第21章 書き換えられる記憶
名取が帰ってくると、食事に行こうと誘われ近くのカフェへ向かった。
「それで?」
注文を済ませ、先に口を開いたのは名取だった。
「え?」
「え?じゃないよ。なんで河原で泣いてたの?」
「あー…、えっと…」
「私には話せない?」
「いえ、そういう訳では…」
果たして話してもいいものなのだろうか。
これは私自身の問題だ。名取を巻き込むべきではないのでは?それになにより、あの時的場が会っていた人物が誰なのかすら判明していないのに。
「…名取の坊ちゃんは―――――」
「だからその呼び方…、ねぇ妖姫。私のことは周一って呼んでくれないかな?」
何故?と小首を傾げると、名取は苦笑混じりにその理由を述べた。
「その呼び方だと祓い屋の名取って即バレするだろう?それに、妖のことを知らない一般人からしたらその呼び方は違和感があるものなんだよ」
「そういうもんか」
「そういうもんだよ」
「じゃあ周一」
(いきなり呼び捨てか…)
まぁ、口の利き方がなっていないことは今に始まったことではないので指摘しないでおこう。これもそれだけ親しいと思ってもらえてるとして、名取はの話に耳を傾けることにした。

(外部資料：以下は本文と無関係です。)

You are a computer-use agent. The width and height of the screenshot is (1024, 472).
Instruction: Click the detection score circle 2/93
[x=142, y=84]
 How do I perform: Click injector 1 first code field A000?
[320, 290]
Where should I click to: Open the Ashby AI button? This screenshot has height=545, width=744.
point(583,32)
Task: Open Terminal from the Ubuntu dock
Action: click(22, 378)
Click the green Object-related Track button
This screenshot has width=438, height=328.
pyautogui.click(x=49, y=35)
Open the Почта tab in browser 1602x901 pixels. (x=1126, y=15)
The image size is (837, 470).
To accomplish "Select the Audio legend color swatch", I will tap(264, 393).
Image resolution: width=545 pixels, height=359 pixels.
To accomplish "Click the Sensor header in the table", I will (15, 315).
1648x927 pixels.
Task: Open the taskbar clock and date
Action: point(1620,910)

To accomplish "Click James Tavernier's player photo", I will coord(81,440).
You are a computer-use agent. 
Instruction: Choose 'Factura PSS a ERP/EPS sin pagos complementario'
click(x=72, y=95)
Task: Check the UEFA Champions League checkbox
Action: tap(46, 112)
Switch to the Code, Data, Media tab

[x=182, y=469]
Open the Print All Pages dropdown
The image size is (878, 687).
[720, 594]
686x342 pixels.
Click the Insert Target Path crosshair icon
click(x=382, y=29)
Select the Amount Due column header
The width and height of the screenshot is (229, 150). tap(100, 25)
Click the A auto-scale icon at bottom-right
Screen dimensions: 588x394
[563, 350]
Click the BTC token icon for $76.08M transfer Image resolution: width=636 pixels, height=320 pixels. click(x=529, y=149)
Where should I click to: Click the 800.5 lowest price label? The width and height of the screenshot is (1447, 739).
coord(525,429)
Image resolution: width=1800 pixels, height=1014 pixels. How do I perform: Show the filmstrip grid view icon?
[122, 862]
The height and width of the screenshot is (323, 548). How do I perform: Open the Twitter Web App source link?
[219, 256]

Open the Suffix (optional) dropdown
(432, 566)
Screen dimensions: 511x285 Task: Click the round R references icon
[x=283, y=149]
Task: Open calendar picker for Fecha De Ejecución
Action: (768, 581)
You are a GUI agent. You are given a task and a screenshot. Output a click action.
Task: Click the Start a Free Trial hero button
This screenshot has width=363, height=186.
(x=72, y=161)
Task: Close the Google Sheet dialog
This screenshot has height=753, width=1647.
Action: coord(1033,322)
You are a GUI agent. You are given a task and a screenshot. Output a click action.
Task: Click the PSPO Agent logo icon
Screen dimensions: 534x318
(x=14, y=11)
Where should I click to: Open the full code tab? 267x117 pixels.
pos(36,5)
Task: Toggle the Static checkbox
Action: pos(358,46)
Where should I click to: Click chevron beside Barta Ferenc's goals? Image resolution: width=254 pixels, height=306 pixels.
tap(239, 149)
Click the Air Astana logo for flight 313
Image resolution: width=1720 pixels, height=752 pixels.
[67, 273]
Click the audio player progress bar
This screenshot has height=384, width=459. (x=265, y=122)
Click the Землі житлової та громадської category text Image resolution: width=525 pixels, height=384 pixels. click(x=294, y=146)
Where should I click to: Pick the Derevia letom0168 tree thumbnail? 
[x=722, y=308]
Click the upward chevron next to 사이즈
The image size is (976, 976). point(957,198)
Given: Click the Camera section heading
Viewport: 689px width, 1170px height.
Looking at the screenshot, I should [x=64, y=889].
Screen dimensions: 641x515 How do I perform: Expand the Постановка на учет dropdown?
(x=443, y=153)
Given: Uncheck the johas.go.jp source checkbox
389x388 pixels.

「周一は…恋人が…その、他の人とキ…、親しくしているところを見たらどう思う?」
「…え?」
的場と何かあったのだろうとは思ったが、まさかの想定外の内容だったことに呆けた反応をしてしまった。
「だ、だから…!恋人が他の人と親しくしているところを見たらどう思うかって…」
まさか的場が…?いや、彼女を幼い頃からずっと大切にしてきていた的場が浮気などするのだろうか?
「周一…?」
「あ、ああ。そうだな、やっぱりいい気はしないかな。束縛する気は無いけれど、好きな相手だからこそ不安に感じてしまうと思う」
「そう、だよな…」
そう俯き加減にポソリと呟く。的場が浮気だなんて信じられないが、もしかしたら彼女はそう思える現場を見かけてしまったのかもしれない。